Bandile Ngidi is the Programme Officer for Rethinking Economics for Africa. Bandile has previously worked at the National Minimum Wage Research Initiative and Oxfam South Africa. He holds a Masters in Development Theory and Policy from Wits University. He joined the IEJ in August 2018. Bandile is currently working on incubating the Rethinking Economics for Africa movement (working with students, academics and broader civil society).
Liso Mdutyana has a BCom in Philosophy and Economics, an Honours in Applied Development Economics, and a Masters in Applied Development Economics from Wits University. His areas of interest include political economy, labour markets, technology and work, and industrial policy. Through his work Liso aims to show the possibility and necessity of economic development that prioritises human wellbeing for everyone.
+ + + + + + +
§ **BRIEF A**:
According to the staff profiles, when did Bandile Ngidi join the IEJ?
§ **BRIEF B**:
Pick up the staff profiles after their final sentence and continue them.
The listing has no connection to the staff profiles.

§ **EXERCISE DATA**:
+ + + + + + +
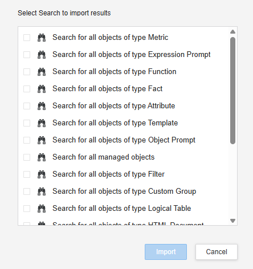Select the partially visible HTML Document search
+ + + + + + +
§ **WRITTEN RESPONSE A**:
He joined the IEJ in August 2018.

§ **WRITTEN RESPONSE B**:
Joan Stott holds a Bachelor of Business Science in Economics and a Master’s in Economics from Rhodes University. She brings to the IEJ a wealth of experience in public finance management, policy development, institutional capacity-building, and advancing socioeconomic and fiscal justice.
Siyanda Baduza is a Junior Basic Income Researcher at IEJ. He holds a BSc in Economics and Mathematics, an Honours degree in Applied Development Economics, and is currently completing a Master’s degree in Applied Development Economics at the University of the Witwatersrand. Siyanda’s research focuses on the impacts of social grants on wellbeing, with a particular focus on the gendered dynamics of this impact. His interests include applied micro-economics, policy impact evaluation, labour markets, gender economics, and political economy. He is passionate about translating economic research into impactful policy.
Shikwane is a Junior Programme Officer at IEJ focusing on civil society support and global governance in the G20. He has a background in legal compliance, IT contracting and student activism. He holds degrees in Political Studies and International Relations, as well as an LLB, from the University of the Witwatersrand.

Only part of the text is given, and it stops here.